An estimated two million people around the world rely on biomass fuels for cooking, usually without ventilation for indoor fires. These fires in generating high levels of indoor pollutants like carbon monoxide, particulate matter and nitrogen dioxide. A recent analysis puts the exposure to indoor smoke from biomass among the best in the world, ten environmental causes of mortality and morbidity.
The “Patsari” the stove was designed to address this problem, and has been shown in previous research to reduce concentrations of indoor air pollution by an average of 70 percent. However, until now, no research has directly assessed the effects on the health of women who use them.
“We wanted to know if the stove Patsari make a measurable difference in the health of the people he was using,” said Horacio Riojas Rodriguez of the National Public Health Institute, and researcher in the study.
To this end, Dr. Riojas and colleagues followed women in over 500 homes in central Mexico, which had been randomly selected to receive the new Patsari stove at baseline or at the time of its conclusion. Each participant answered a symptom questionnaire at baseline and every month after ten months. They also underwent an average of four tests of spirometry during the study.
Less than a third of women assigned to receive the stove Patsari reported “mainly” to use it, and another 20 percent said they used in conjunction with the fireplace, and half reported using mainly traditional open wood fire, despite have been assigned to the intervention group.
While the intent to treat analysis showed no significant differences between control and intervention groups, when the researchers analyzed using the stove Patsari against which there was no strong evidence that the use of stoves was associated Patsari with marked improvements in respiratory health.
“During the 12 months follow up, use the stove Patsari showed a protective effect on respiratory symptoms and others and a tendency to improve lung function which is comparable to quitting smoking,” said Dr. Riojas.
In fact, women who had used the stove Patsari half the decline in a key measure of lung function, forced expiratory volume in one second, or FEV1-that women who used open wood fires.
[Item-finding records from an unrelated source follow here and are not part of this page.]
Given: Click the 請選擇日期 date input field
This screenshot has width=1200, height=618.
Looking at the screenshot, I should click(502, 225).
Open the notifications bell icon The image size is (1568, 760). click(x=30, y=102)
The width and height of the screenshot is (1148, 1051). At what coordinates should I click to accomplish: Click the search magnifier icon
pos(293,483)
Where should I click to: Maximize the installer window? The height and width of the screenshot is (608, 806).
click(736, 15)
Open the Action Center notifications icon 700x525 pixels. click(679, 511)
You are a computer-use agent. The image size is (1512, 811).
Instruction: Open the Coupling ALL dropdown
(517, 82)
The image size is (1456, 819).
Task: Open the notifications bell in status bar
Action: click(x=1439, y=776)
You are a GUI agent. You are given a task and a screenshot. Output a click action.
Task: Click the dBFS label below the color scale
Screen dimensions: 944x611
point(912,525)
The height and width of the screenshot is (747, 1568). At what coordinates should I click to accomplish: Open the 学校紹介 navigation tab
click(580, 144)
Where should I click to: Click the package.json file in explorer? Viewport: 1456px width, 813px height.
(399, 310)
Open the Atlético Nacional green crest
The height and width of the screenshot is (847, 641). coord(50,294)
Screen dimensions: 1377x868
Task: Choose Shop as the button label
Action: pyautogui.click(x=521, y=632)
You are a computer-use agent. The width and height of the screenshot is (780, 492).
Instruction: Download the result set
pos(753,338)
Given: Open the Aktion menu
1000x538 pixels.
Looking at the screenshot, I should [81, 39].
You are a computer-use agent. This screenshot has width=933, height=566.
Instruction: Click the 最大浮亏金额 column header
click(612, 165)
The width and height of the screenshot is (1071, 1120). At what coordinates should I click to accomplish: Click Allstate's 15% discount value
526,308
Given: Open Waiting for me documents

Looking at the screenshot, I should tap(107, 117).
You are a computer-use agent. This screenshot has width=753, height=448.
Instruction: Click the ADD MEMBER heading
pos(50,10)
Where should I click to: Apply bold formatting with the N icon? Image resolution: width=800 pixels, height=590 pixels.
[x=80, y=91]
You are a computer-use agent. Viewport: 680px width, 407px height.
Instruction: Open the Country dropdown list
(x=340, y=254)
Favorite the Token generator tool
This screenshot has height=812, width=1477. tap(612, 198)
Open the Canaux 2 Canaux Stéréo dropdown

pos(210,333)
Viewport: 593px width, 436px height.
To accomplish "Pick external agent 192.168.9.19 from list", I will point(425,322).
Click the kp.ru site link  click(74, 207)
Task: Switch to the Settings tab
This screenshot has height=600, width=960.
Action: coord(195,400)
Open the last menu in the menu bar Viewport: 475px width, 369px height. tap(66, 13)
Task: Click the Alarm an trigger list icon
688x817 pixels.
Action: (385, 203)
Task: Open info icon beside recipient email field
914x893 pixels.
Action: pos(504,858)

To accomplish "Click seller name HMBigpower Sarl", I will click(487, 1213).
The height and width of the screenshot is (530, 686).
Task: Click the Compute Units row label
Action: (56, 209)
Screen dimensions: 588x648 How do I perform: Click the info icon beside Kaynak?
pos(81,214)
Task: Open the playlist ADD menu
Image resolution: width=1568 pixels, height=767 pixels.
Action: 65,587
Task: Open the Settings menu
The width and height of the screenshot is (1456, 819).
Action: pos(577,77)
Among those who use the stove Patsari, the loss was 31 ml over a year, compared with 62 ml over a year for users chimney, an effect similar to that seen in the abandonment of snuff.
“These findings help support every idea that the intervention programs on the stove in the developing world can improve health when women adhere to the intervention,” wrote Luke Naeher, Ph.D., associate professor University of Georgia, in an accompanying editorial. He added that the study “helps to highlight both the tremendous potential of these programs in the developing world to improve health and quality of life, and also the great need for further research to help us understand how best to implement these programs. ”
Dr. Riojas and his colleagues are investigating exactly that ongoing work is to increase the adoption of new kitchens in the homes of study. “According to the nongovernmental organization that works with these communities, membership has grown to more than 70 percent from the year when the study covered by this work done,” said Dr. Riojas.